HaCaT were seeded onto coverslips. After stimulation/treatment, the cells were fixed in 4% paraformaldehyde and permeabilised with 0.1% trition- × 20 for 10 min. The cells were stained with an CLIC4 antibody and visualised with a secondary antibody conjugated to alexa-594. Nuclei were visualised by DAPI contained within the mounting media. Scale bars represent 20 μm.

Exosome isolation and stimulation

Exosomes were isolated following the protocol previously described [16]. HaCaT were stimulated with 1% total volume of exosomes for 48 h.
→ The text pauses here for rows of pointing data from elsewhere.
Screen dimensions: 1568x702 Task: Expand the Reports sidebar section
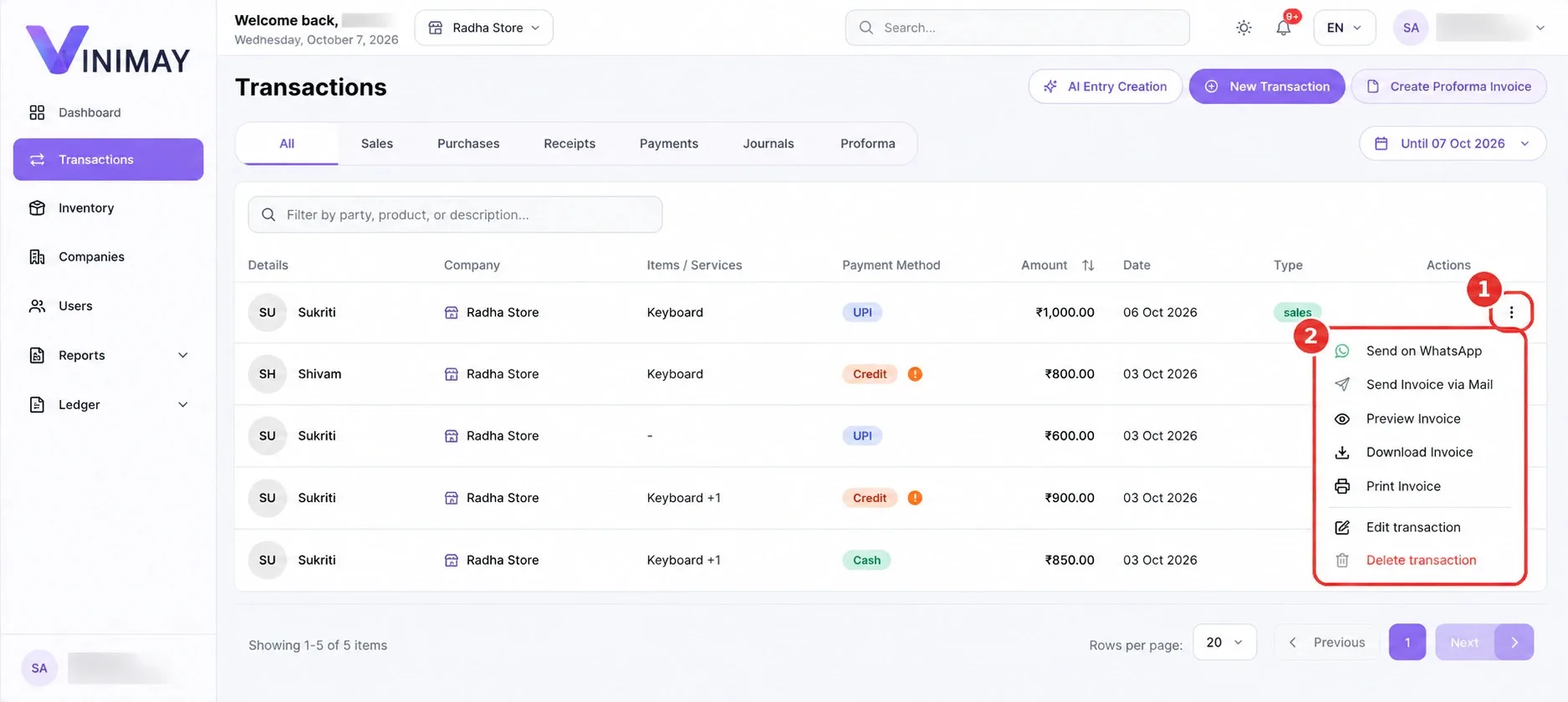coord(108,355)
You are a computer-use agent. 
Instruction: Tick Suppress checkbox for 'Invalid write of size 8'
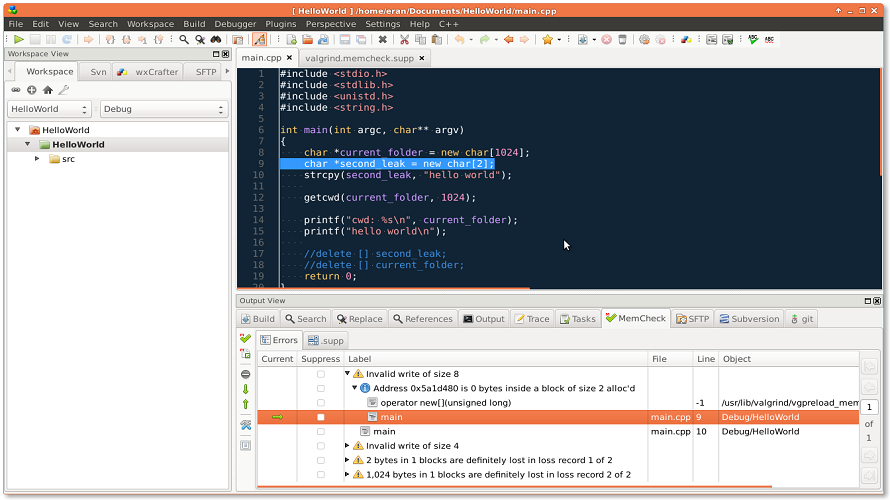321,374
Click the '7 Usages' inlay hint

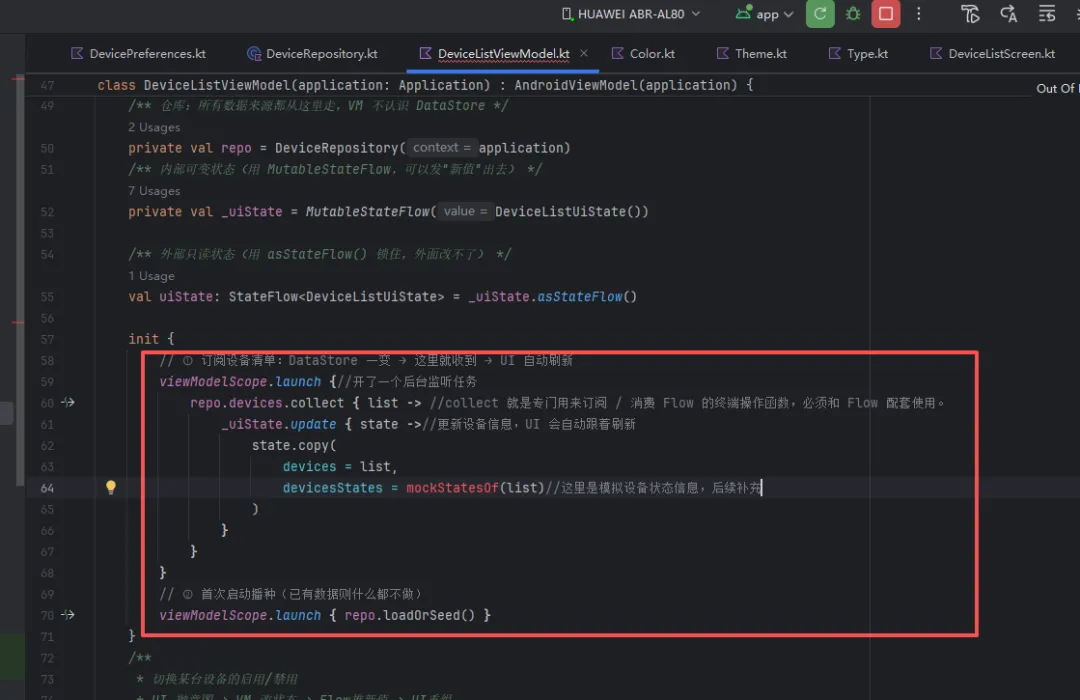[x=154, y=191]
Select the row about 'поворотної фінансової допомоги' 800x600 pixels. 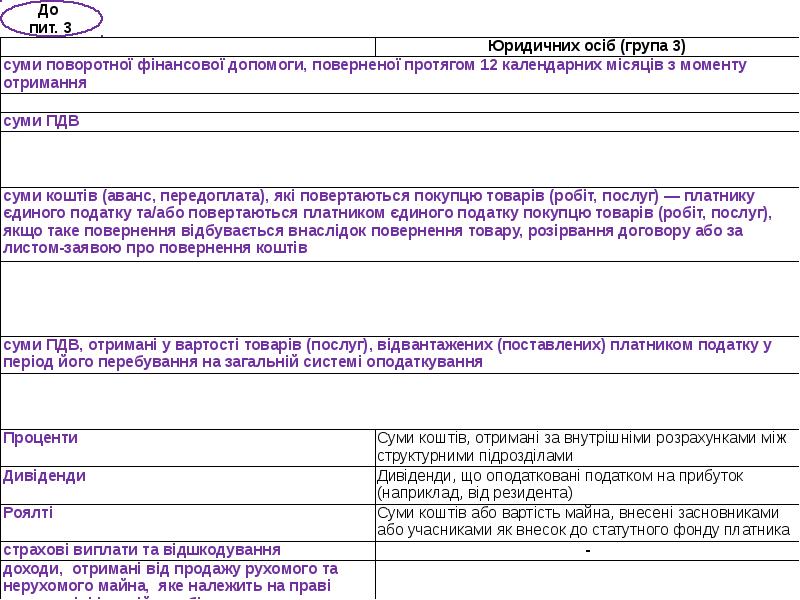pyautogui.click(x=400, y=74)
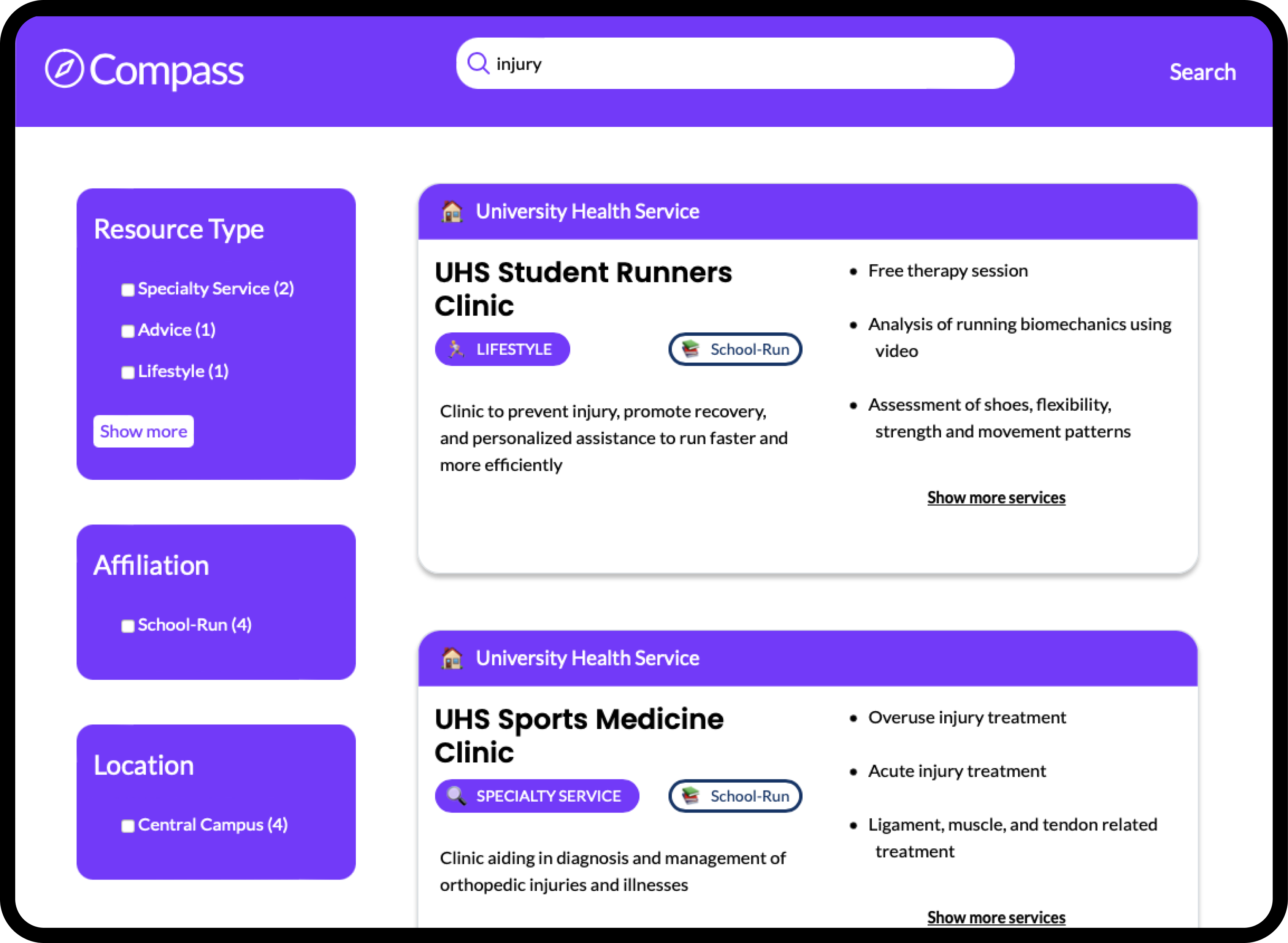The height and width of the screenshot is (943, 1288).
Task: Show more services for UHS Student Runners Clinic
Action: [x=996, y=497]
Analysis of single cell RNA sequencing dataset

The public scRNA-seq dataset GSE138699 [17], consisting of 12 systemic sclerosis (SSc) and 10 healthy control samples, was obtained from the Gene Expression Omnibus. Data processing was performed using the Seurat package v4 in R, including quality control (minGene = 200 maxGene = 5000 pctMT = 30), multi-sample integration using harmony package, normalization, and dimensional reduction (PCA and UMAP). A nearest neighbour graph was constructed using FindNeighbors, followed by clustering with FindClusters at a resolution of 0.8. Clusters were manually annotated based on top marker genes. CLIC4 expression was visualized across clusters, and statistical differences in expression levels between SSc and healthy controls in keratinocyte clusters were assessed using the Wilcoxon rank-sum test in the rstatix package.

Statistical analysis

Data are presented as the mean ± standard error. Statistical analysis was performed using a two-tailed, unpaired Student’s t-test for comparisons of two groups. Multiple groups were analysed by one-way ANOVA, followed by post hoc multiple comparisons using GraphPad Prism 10.4.1.